Often feel hungry at night? You are not alone as many people who like to eat before bed or even midnight. But not a few others who fear weight will rise when eating at night.
No need to worry, there are some healthy foods that keep eating and not gain weight even enjoyed before bed.
Eating at night could gain weight when the amount of excess calories. Fortunately, some nutritious foods can be friendly with weight loss and can be a snack that can be consumed before bed.
Here are some foods to eat before bed and do not make fat :
1. Fruits
Fruits contain a lot of fiber, which promotes appetite control. Because it contains a lot of water, fresh fruits also allows you to feel full with fewer calories.

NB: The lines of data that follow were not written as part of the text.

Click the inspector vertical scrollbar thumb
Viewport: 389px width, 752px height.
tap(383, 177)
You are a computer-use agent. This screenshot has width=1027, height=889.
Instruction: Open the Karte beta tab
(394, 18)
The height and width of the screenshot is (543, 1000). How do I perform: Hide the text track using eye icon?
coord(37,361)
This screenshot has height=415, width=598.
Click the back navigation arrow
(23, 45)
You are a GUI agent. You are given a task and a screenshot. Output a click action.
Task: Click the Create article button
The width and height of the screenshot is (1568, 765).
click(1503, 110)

Examples of fruit that can be eaten before the meal is a banana. Bananas provide additional benefits of tryptophan, an amino acid that is believed to promote tranquility.
2. vegetable
Vegetables also provide adequate water and fiber. Vegetables are very high in fiber eg beans, lentils, peas, broccoli and dark leafy greens. Potatoes and soy contains valuable amount of tryptophan that makes the nerves calm.
3. whole wheat
Whole wheat provides a low glycemic index and high in fiber so that a proper choice of snacks for the evening. For example, replace the chocolate chip oatmeal cookies or pastries wheat muffin.
Other nutritious foods such as brown rice, whole wheat bread and popcorn without additives (salt or sugar).
4. Low-fat milk
Low-fat dairy products such as skim milk and low-fat yogurt is a nutritious source of protein with low glycemic index. Lowering the glycemic load may help you lose weight by delaying hunger cues.
On
weekends or holidays, most diet programs fail because they have ran
into many temptations either from friends or neighborhood. To overcome this, there are a few things you need to do in order to keep the weight down on the weekends.The holidays are a special time to pamper yourself. But for people on a diet program, the holiday was a challenge because often a barrier and causes of diet failure.

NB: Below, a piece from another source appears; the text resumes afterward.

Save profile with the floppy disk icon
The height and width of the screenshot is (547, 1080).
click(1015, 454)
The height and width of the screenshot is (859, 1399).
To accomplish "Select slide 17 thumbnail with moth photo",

If you do not want the weight actually rose during the weekend, here are some things you can do:
1. Waking up in the morning despite weekend
Synonymous with a weekend lazing in bed. But sleeping late and lazing will only make you weak and without strength. Try to keep up early even on weekends. You get up late but should be no more than 2 hours.
2. Do not miss breakfast
Skipping breakfast is often regarded as a weight loss tactic is quite effective. Unfortunately, it can actually harm the body. Do not miss the breakfast, since eating anything after waking up can increase metabolism by 10 percent.
3. Eat at home, not in restaurants
The
food in the restaurant tends to be higher in calories and
carbohydrates, so it will be more difficult to control how much you eat.

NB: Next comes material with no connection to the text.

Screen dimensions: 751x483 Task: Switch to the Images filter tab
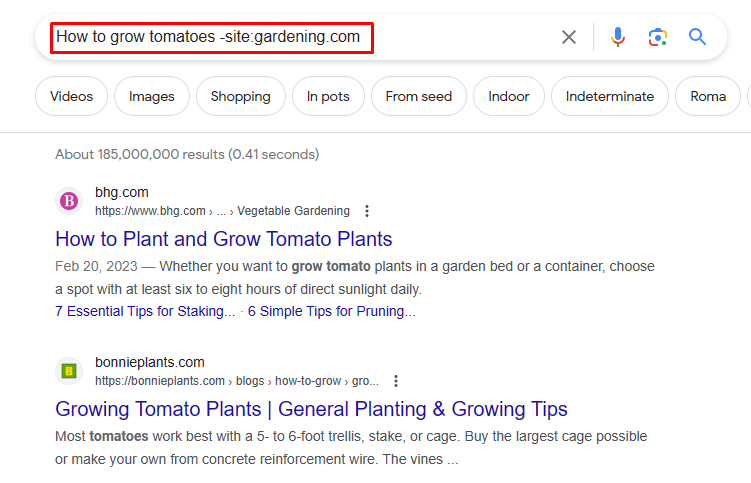[x=152, y=97]
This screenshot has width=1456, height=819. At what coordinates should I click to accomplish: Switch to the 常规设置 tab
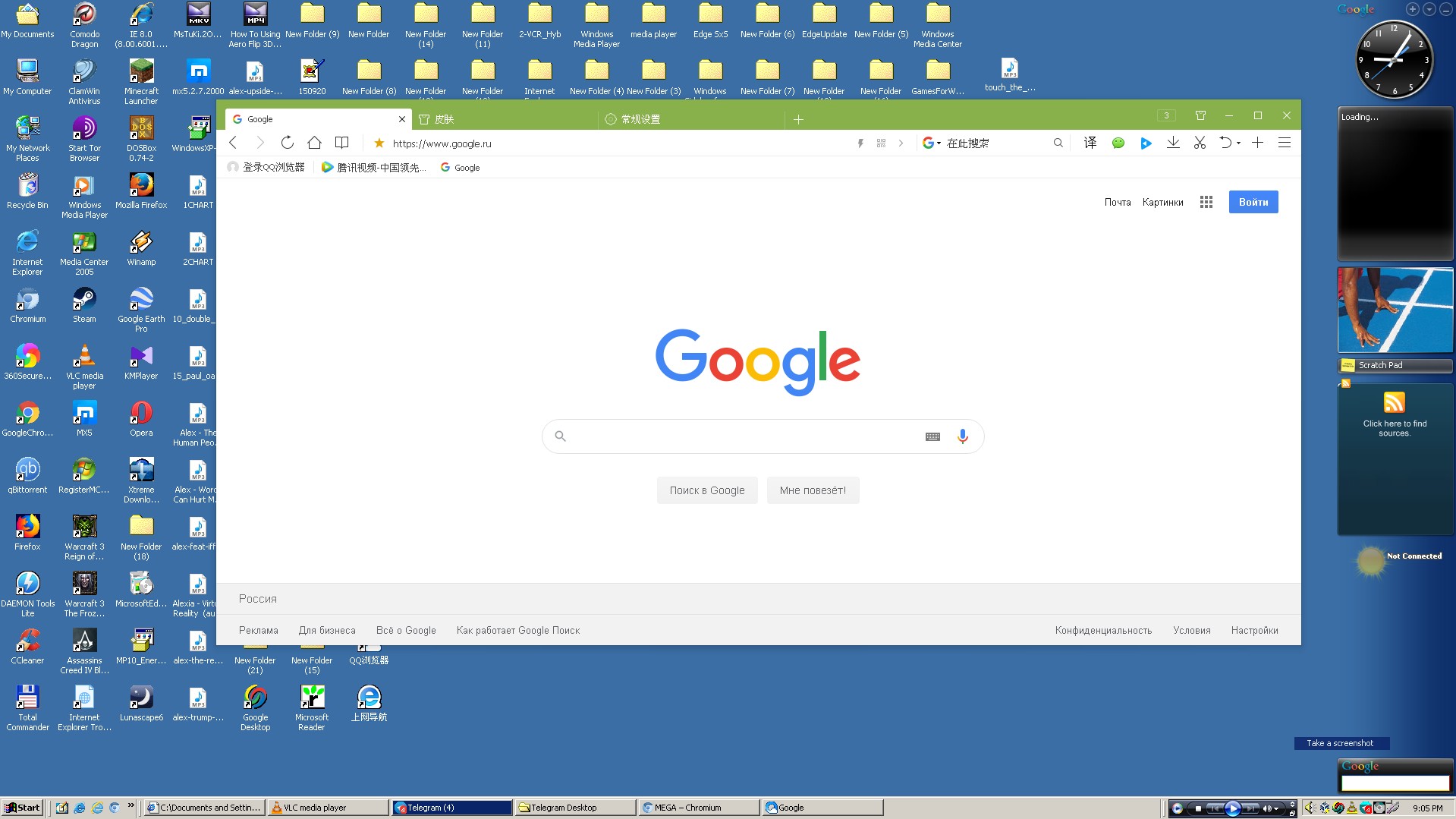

Before the weekend started, provide healthy food in the refrigerator and cabinets so you will not be tempted to buy other food.
4. Doing outdoor sports
At the weekend someone will have more time to exercise, to try to do it outdoors. This will make him feel more energetic, burn fat and are more likely to continue to do so.
5. Drink plenty of water
Sweet drinks such as soft drinks, bottled juice, sweet tea can actually contribute to weight gain. Try to multiply drinking water and drinking less sugary drinks, even while on vacation.